Two former Ashland Tomcat basketball and baseball standouts, one from the 1950s and another from the 1960s, passed away recently.
Col. (retired) Darryle “Sam” Kouns, who went on to be a star player at West Point Academy for two years and later served as an assistant coach under Bobby Knight, graduated from Ashland High School in 1954. He was part of a third-place finishing Tomcat basketball team in the Sweet Sixteen.
Kouns averaged 8.6 points per game on an Ashland team that included sharpshooter Bill Gray and Jerry Henderson, a duo who did most of the scoring. Kouns matched his career high of 19 points in the consolation win over Adair County in the Sweet Sixteen.
He was also a key player in one of the most unusual games of the year against Olive Hill. Coach Jack Fultz decided the Comets would hold the ball on the high-scoring Tomcats, who managed to hold on and win 25-17. Kouns and Bill Hopkins each scored seven in the unusual victory.
Kouns went to Georgia Tech out of high school and played his freshman season before gaining an appointment to West Point because of his athletic accomplishments. His strong play in basketball and baseball – and later as an assistant basketball coach – earned him a nomination to the Army Sports Hall of Fame.
Kouns played for the Black Knights in the 1957-58 and 1958-59 seasons, averaging 21.8 points and 5.4 rebounds per game. He scored 1,067 points in his West Point career that covered 49 games.

His best work for the Army came on the battlefields. Kouns served 29 years in the U.S. Army and spent three tours in Vietnam: The first as a company commander of an engineer company. He participated in ground combat patrols, earning a Bronze Star, as well as completing enough aerial work to earn four Air Medals. In 1983, he took part in the invasion of Grenada.
He was selected for the Florida Veterans Hall of Fame Class of 2020.
Kouns, who was an Elks Sports Day honoree in 1998, was in Ashland last February when a game was played in the Ashland high school gym on Lexington Avenue. Kouns died March 3, 2023. He was 86. His funeral will be Thursday at Steens Funeral Home in Ashland.
Conley was 1,000-point scorer in basketball, member of 3 baseball state champions
Joe Conley, 72, starred in basketball for the Tomcats from 1966-68, scoring 1,007 points in his three-year basketball career that included being a member of 16th Region championship team as a sophomore. He was a key figure on Ashland’s 1967 and 1968 teams that fell to strong Russell teams in the regional finals each year. Conley scored 29 against Russell in the 1968 regional final, a hard-fought 80-75 loss. He was honorable mention All-State in both his junior and senior seasons, teaming in the backcourt with Bobby Lynch.
Conley was also one of only four players on all three state championship baseball teams from 1966 to 1968. Conley made the All-State Tournament team as a senior. He was inducted into the CP-1 Hall of Fame in 2017.

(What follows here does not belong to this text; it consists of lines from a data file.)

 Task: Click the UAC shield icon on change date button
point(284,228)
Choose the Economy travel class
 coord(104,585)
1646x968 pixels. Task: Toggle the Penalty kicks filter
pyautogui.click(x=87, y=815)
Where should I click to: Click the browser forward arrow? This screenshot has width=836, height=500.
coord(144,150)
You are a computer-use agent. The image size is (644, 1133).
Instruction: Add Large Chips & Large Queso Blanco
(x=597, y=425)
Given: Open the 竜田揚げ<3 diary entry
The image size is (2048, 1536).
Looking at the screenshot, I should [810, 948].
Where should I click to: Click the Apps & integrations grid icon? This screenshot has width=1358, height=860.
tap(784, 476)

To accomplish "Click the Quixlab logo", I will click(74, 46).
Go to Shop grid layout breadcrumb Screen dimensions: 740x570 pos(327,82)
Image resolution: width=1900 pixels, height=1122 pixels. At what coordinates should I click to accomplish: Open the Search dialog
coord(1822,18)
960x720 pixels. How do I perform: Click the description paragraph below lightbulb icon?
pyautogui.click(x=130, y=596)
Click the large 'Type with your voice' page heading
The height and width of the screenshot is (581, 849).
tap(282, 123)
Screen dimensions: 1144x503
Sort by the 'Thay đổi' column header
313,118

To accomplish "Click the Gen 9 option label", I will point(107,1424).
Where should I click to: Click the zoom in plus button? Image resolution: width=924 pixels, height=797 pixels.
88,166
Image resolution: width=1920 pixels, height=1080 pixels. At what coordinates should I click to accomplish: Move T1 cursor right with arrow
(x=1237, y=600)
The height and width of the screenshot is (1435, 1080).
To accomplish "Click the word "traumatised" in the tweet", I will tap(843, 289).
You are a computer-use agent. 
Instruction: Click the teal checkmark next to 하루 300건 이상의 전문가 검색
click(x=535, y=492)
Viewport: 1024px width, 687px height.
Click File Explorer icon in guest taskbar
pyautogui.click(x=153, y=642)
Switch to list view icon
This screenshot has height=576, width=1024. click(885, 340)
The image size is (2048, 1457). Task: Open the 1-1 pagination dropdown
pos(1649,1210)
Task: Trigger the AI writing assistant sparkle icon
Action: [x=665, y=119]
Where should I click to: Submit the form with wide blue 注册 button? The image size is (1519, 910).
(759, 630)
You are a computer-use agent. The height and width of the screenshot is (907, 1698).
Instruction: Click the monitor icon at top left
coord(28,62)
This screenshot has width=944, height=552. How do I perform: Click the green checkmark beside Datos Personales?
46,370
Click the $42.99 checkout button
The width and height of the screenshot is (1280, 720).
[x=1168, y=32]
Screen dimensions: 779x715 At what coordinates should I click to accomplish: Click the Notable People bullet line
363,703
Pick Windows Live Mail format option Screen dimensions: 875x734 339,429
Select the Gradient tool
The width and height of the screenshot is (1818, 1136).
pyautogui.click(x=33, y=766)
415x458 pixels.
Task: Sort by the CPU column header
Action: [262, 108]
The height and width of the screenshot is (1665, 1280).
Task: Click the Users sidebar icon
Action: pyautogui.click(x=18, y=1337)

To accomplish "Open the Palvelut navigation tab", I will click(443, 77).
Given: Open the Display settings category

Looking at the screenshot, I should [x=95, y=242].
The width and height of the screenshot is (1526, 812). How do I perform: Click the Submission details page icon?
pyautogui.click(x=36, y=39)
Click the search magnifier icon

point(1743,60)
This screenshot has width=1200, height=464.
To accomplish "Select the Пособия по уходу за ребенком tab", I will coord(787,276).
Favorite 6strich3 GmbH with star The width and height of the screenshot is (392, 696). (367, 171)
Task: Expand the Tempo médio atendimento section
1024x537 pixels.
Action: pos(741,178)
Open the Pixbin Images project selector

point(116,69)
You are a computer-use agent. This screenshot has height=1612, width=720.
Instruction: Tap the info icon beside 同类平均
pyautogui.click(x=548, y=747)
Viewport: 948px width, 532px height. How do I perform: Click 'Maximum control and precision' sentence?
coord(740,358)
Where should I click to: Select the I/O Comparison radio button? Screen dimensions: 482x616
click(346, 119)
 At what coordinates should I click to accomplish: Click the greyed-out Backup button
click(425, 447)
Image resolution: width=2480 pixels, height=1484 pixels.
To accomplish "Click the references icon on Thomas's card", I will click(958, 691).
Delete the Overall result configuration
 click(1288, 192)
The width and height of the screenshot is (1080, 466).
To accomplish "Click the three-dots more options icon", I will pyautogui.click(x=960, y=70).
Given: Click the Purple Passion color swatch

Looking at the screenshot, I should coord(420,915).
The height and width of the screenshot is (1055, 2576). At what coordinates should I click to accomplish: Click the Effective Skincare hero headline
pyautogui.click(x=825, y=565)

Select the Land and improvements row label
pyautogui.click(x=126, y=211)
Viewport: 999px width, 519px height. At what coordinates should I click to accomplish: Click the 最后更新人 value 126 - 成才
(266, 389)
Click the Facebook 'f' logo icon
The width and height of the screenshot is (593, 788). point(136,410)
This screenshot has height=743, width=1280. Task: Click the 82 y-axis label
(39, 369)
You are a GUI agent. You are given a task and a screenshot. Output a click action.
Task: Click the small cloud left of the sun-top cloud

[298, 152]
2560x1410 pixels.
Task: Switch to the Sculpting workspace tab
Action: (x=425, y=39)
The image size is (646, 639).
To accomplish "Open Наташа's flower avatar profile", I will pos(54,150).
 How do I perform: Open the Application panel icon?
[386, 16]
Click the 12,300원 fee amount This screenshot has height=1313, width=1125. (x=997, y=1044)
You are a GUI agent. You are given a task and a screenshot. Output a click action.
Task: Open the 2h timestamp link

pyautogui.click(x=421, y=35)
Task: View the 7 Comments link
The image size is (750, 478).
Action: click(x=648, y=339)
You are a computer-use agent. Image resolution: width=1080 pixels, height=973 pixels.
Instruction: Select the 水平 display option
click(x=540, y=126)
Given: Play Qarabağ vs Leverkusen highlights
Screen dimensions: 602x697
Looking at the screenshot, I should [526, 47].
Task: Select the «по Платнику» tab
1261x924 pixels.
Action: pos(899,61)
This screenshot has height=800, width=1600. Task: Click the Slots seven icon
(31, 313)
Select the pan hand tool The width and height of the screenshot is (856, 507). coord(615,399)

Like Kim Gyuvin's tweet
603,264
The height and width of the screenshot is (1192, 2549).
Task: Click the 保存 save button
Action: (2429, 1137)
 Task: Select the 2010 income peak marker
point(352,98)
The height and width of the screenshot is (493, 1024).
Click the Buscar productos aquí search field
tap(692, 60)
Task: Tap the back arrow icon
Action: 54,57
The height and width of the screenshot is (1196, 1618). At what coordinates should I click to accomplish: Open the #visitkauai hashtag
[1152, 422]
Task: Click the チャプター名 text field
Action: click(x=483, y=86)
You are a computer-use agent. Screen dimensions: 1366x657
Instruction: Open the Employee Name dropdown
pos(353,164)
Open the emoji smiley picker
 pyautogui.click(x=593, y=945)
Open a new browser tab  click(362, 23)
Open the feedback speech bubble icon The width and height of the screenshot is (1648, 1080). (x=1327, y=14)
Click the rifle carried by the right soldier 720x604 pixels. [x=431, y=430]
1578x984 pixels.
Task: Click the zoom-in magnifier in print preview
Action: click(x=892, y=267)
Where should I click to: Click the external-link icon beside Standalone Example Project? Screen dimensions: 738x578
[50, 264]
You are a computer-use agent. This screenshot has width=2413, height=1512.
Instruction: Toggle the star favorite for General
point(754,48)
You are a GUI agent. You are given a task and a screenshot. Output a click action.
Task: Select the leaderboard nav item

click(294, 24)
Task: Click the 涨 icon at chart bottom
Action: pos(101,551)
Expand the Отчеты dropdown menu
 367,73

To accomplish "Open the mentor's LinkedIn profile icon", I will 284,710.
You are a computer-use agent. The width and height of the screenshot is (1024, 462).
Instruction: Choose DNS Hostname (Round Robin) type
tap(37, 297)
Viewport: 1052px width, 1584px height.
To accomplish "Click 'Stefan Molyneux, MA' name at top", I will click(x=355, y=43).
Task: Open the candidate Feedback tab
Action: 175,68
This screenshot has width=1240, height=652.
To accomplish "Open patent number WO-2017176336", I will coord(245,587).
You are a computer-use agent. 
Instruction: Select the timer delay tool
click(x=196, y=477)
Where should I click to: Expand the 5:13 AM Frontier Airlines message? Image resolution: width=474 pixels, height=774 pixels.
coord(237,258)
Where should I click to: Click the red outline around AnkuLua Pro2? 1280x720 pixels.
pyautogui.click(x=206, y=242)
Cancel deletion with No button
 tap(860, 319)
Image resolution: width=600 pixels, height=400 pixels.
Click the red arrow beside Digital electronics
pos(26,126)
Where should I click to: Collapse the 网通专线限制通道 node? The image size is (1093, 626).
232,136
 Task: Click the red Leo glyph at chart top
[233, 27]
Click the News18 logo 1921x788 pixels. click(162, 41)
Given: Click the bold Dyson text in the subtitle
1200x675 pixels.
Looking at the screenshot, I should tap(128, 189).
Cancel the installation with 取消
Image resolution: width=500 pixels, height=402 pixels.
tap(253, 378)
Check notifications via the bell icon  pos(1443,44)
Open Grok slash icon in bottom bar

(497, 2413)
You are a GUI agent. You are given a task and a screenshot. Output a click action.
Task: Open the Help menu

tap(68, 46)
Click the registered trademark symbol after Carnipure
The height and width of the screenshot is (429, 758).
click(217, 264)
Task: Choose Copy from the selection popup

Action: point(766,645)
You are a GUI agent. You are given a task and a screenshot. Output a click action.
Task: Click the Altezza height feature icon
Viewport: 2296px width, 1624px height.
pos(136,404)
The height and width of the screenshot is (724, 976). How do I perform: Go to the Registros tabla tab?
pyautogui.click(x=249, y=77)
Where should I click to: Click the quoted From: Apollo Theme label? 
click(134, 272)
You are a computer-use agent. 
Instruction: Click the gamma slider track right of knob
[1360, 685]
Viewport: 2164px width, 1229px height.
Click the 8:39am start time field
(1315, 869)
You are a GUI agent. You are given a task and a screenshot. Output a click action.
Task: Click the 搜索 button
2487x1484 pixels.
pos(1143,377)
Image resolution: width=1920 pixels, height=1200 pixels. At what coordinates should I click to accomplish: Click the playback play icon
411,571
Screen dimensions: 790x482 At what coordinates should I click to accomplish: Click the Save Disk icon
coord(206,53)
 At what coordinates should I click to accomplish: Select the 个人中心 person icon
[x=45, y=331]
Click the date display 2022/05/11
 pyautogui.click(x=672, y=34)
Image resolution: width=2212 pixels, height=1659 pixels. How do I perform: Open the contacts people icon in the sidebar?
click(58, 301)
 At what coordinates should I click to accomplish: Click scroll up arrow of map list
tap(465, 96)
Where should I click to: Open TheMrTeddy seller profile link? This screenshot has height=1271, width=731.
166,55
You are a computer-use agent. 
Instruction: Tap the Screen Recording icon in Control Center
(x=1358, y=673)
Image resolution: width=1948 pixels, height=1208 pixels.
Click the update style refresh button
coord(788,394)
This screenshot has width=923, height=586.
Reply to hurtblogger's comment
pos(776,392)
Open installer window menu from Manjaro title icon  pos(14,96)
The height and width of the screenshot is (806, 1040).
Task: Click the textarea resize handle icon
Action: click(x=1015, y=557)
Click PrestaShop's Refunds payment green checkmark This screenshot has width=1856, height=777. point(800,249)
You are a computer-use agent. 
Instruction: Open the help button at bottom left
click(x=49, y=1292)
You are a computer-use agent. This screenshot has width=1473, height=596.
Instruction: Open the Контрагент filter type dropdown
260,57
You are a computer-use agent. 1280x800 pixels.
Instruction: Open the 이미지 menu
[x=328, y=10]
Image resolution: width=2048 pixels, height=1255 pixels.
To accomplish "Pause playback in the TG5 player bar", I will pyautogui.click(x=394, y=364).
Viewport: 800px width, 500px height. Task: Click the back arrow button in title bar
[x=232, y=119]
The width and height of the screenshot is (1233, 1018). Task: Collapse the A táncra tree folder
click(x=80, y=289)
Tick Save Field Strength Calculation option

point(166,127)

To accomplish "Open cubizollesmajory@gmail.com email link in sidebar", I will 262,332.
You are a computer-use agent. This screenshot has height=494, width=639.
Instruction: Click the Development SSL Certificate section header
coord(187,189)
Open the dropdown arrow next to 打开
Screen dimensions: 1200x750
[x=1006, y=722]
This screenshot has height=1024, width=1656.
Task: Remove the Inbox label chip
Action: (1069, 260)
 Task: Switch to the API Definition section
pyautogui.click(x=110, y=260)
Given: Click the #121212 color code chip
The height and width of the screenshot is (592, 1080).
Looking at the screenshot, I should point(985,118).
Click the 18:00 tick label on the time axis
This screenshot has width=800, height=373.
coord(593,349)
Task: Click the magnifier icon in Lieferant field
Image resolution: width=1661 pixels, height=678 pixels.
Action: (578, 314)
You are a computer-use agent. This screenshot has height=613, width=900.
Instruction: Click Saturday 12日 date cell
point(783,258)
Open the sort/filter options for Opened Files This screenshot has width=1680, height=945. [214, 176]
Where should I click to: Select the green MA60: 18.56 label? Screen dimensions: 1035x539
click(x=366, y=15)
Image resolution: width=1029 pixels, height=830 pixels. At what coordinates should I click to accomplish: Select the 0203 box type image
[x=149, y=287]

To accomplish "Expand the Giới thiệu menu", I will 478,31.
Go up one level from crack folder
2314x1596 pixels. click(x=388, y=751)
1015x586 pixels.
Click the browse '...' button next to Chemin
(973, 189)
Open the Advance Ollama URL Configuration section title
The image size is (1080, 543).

He made a game-saving catch in left field during the championship game in 1968 against Southern. Bobby Lynch was pitching and he stepped off the mound and waved Conley back four or five steps. Lynch says it had to be divine intervention because “I never did that in any other game that I can remember.” The move proved prophetic as the next batter drilled a long flyball that Conley raced to catch, tracking it down while sno-coning the ball for the key out. Conley needed every one of those four extra steps to pull off the miraculous catch that helped give the Tomcats their third state championship in a row, a 1-0, 10 inning win over Southern.
Conley umpired minor league professional baseball and was an umpire in high school and a referee in basketball and volleyball. He loved being involved in sports of any kind from player to official.